» **Source text**:
**********
Relatedly, CNN reports that the shareholders at Starbucks rejected the proposed compensation packages for the company's top executives, something that rarely happens. Shareholder votes are not binding on the board, but no board wants to fly in the face of the expressed wishes of its investors. It will be interesting to see if this kind of rejection of exorbitant salaries takes place at other shareholder meetings.

Two links about the great Maya Lin, whose groundbreaking design for the Vietnam Veterans Memorial in Washington D.C. developed our cultural canon about monument design: First, ArchDaily looks back to her award-winning design — I had forgotten she was still in college when she submitted it — and examines some of her other works and the work of other architects who were inspired by her. This article at Digs looks at Lin's work on the Children's Defense Fund's Alex Haley Farm, including a stunning interfaith chapel that I had not seen before. She is a genius, pure and simple, and the purity and simplicity of her designs prove it.

The New York Times remembers Steven Spurrier, whose blind tasting of California wines against French ones at a Paris hotel exposed how much of wine culture was affected by snobbery rather than honest assessments of quality: The tasters repeatedly confused the American wines with the French classics and gave the awards for best wines to two American vintages.
**********
» **Data provided**:
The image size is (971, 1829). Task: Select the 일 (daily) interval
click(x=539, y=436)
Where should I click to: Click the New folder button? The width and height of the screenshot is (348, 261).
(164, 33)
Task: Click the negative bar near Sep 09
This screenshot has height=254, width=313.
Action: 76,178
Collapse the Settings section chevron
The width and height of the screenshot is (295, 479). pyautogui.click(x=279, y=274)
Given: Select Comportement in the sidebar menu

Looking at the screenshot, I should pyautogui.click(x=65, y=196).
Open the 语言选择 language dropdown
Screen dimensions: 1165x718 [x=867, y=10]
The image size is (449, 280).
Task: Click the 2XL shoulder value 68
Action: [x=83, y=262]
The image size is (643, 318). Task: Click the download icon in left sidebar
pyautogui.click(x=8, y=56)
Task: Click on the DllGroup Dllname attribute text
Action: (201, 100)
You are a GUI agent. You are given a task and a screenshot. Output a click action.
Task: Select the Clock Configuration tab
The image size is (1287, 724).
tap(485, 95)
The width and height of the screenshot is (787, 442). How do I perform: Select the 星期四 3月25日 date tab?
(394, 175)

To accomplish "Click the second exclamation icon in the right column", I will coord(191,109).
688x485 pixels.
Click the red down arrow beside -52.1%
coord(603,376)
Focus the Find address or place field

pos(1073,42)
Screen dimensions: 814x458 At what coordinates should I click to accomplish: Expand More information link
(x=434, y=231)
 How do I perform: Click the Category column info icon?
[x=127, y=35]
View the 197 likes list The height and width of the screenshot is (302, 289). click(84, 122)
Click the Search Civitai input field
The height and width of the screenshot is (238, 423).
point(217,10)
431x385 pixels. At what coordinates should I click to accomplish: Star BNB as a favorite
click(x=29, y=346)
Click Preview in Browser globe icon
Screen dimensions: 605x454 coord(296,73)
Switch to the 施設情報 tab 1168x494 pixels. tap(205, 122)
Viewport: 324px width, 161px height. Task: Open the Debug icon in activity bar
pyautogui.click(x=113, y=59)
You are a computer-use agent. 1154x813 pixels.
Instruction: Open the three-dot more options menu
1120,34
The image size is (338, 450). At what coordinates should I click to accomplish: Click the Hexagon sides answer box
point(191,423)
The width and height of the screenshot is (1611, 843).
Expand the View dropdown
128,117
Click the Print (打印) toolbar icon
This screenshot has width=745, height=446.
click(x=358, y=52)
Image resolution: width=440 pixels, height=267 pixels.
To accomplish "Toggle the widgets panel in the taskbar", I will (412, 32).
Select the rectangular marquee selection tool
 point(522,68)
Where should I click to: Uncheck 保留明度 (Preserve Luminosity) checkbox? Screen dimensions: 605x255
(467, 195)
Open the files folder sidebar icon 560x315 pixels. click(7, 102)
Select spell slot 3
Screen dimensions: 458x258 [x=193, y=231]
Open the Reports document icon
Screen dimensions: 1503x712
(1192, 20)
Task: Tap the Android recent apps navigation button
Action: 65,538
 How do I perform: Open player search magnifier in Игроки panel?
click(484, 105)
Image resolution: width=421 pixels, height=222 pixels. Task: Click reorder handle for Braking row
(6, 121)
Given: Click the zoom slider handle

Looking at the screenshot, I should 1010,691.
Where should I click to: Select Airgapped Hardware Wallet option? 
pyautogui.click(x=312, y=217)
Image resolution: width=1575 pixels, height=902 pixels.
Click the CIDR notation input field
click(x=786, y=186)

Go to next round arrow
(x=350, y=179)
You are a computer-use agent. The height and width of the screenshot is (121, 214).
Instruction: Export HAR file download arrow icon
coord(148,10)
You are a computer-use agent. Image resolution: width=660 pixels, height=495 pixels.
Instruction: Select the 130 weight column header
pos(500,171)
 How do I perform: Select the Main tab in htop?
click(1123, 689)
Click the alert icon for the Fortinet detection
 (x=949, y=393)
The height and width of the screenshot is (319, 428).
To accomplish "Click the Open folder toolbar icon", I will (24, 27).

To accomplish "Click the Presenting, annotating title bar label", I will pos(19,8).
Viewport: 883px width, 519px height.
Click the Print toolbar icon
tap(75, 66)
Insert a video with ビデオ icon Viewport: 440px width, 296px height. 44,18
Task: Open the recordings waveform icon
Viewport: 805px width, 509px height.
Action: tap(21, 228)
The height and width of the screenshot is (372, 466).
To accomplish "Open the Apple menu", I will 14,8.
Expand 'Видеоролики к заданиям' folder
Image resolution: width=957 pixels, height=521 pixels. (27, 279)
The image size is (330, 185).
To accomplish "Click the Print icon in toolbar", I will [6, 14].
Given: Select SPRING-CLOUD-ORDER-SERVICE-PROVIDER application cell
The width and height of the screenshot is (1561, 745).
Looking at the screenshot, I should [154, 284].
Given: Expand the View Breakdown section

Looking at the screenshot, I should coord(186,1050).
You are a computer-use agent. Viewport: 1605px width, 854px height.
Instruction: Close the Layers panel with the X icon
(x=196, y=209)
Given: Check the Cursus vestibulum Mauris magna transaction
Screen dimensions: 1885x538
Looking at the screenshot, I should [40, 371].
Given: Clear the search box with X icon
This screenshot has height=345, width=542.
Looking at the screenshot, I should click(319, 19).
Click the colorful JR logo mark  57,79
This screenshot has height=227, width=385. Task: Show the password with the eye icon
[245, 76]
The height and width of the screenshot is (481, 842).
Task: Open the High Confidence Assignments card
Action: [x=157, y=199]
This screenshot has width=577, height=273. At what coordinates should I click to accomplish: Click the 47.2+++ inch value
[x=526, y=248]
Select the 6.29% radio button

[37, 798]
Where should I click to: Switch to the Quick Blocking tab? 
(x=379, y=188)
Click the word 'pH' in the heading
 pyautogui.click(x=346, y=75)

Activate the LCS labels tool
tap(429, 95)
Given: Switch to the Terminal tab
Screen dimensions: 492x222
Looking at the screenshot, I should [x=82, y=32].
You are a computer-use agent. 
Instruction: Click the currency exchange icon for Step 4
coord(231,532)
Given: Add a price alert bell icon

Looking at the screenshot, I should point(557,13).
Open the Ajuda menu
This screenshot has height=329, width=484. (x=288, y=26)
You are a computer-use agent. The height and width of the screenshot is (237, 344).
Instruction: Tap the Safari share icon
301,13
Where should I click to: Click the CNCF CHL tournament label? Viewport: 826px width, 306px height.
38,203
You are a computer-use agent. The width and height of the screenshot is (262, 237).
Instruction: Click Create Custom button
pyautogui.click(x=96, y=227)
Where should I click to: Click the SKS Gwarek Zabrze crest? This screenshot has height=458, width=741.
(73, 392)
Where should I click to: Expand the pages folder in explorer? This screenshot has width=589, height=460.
**********
» **Short exercise**:
Continue the link roundup on Starbucks pay, Maya Lin, and Steven Spurrier, starting after its last sentence.

» **Result for this task**:
At the Oxford University Press blog, Paul Werth offers a precis of his new book 1837: Russia's Quiet Revolution. From the death of Pushkin in January to the burning of the Winter Palace in December, and a tour of Siberia by the tsarevich, the future Alexander II, Werth suggests 1837 should be ranked with 1613 (founding of the Romanov dynasty), 1862 (emancipation of the serfs) and 1917 (the revolution) in the annals of Russian history. If you are planning on some good summer reading, add this to the list.

This is the kind of thing that makes one want to become a conservative. From ClassicFM, four cellists join forces to play Maurice Ravel's "Bolero" on one cello. The result is as unfortunate as you would imagine. It puts me in mind of a seminar I attended in the late 1980s at the Monterey Wine Festival. The chef from the River Café, David Burke, was asked about a culinary experiment that went horribly wrong. He replied, "Oyster sorbet."